• ACTION ITEM:
The data should be written out in full, exactly as it stands, and the pictures dropped.

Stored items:
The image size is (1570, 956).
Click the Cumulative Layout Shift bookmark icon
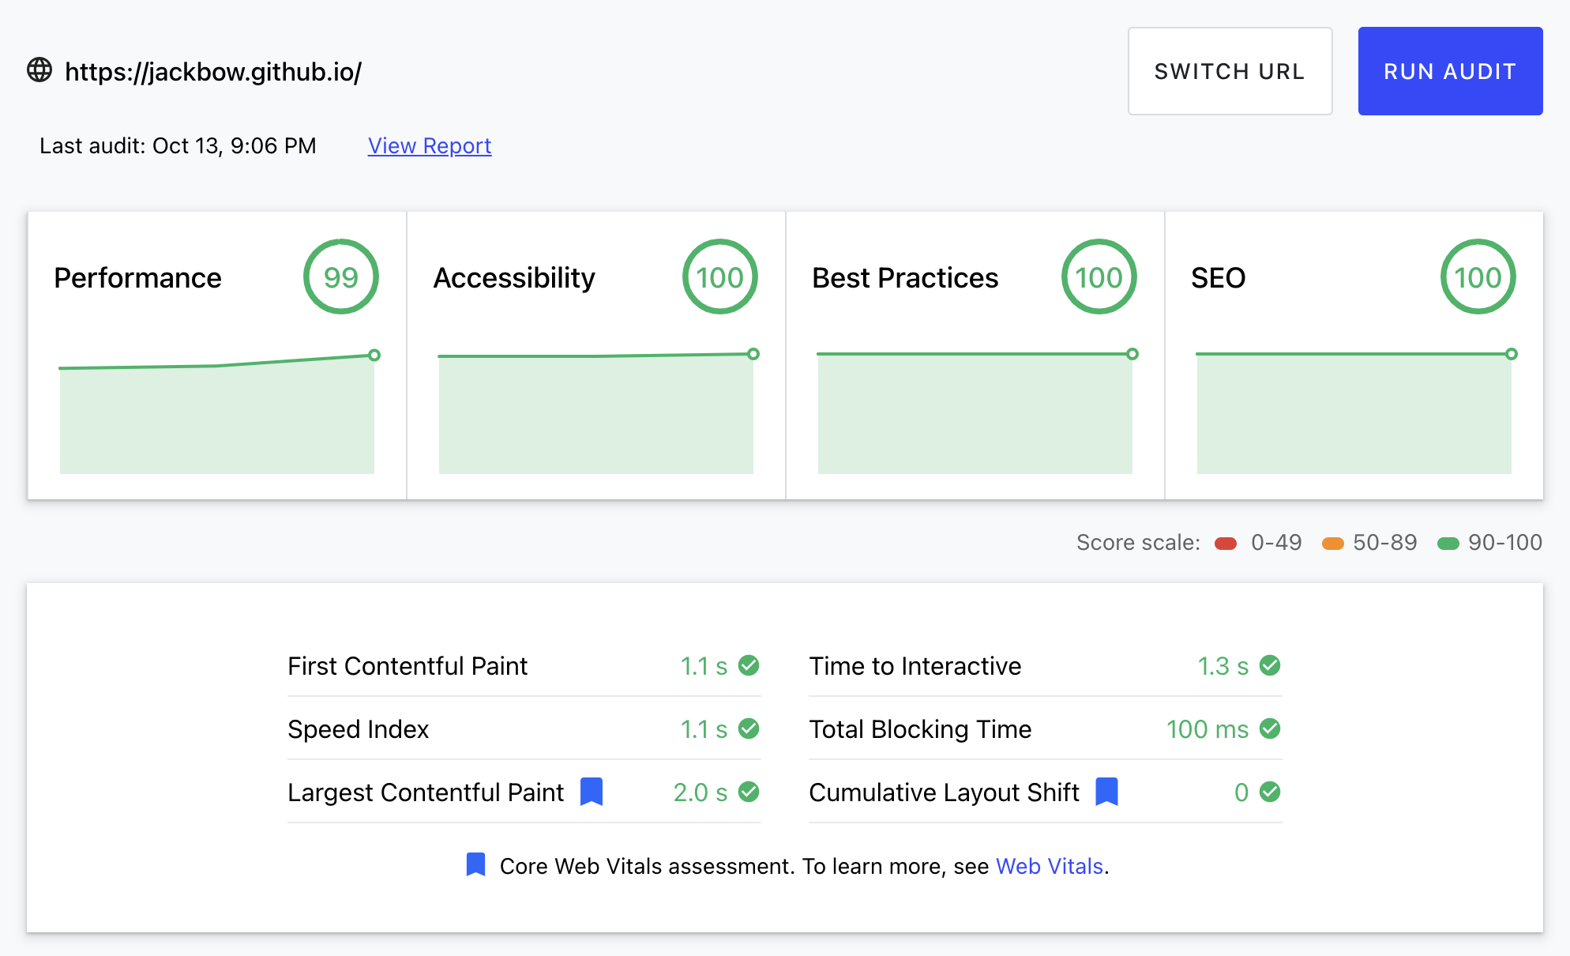click(1106, 792)
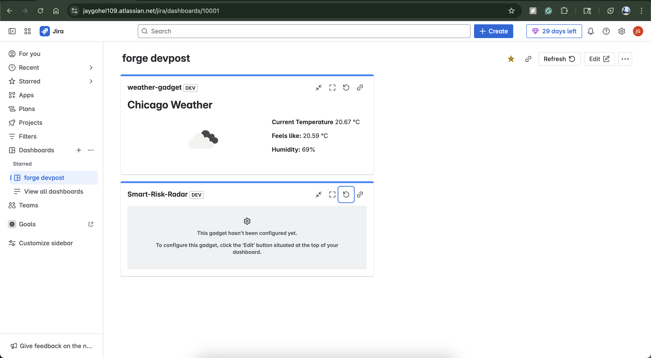Open the Projects sidebar item

tap(31, 123)
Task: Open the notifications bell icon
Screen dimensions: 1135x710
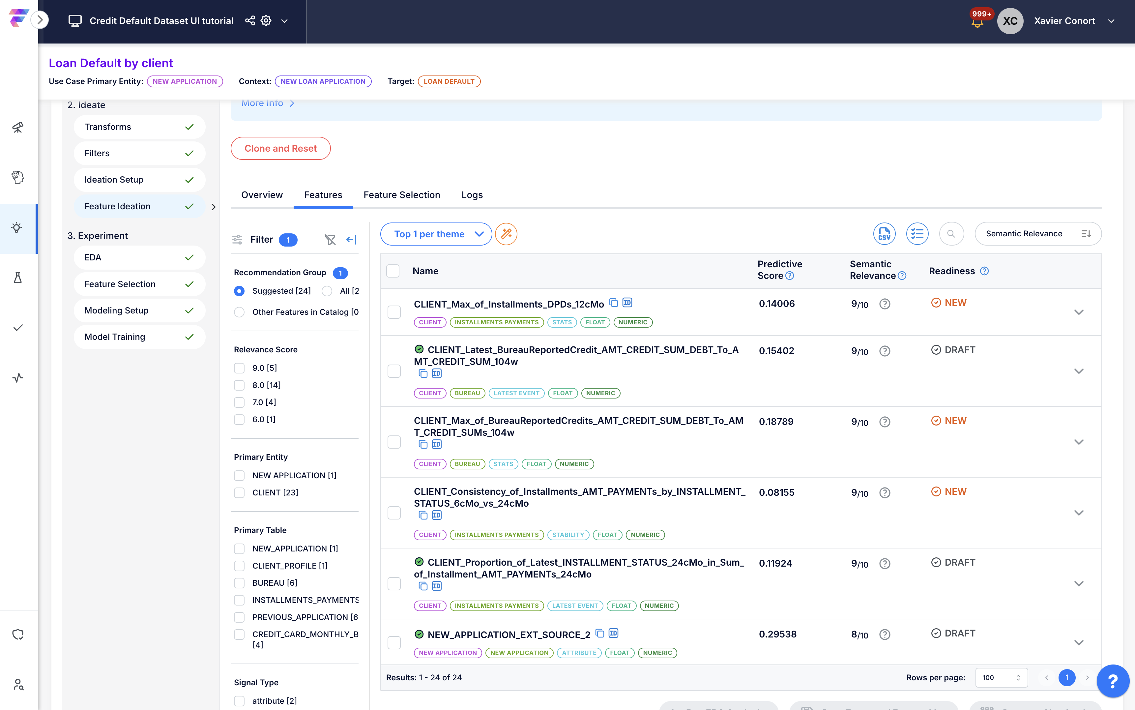Action: coord(977,22)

• YOUR SOLUTION:
The image size is (1570, 956).
Click the Cumulative Layout Shift bookmark icon
click(1106, 792)
Open the Projects sidebar item

tap(31, 123)
Task: Open the notifications bell icon
Screen dimensions: 1135x710
Action: coord(977,22)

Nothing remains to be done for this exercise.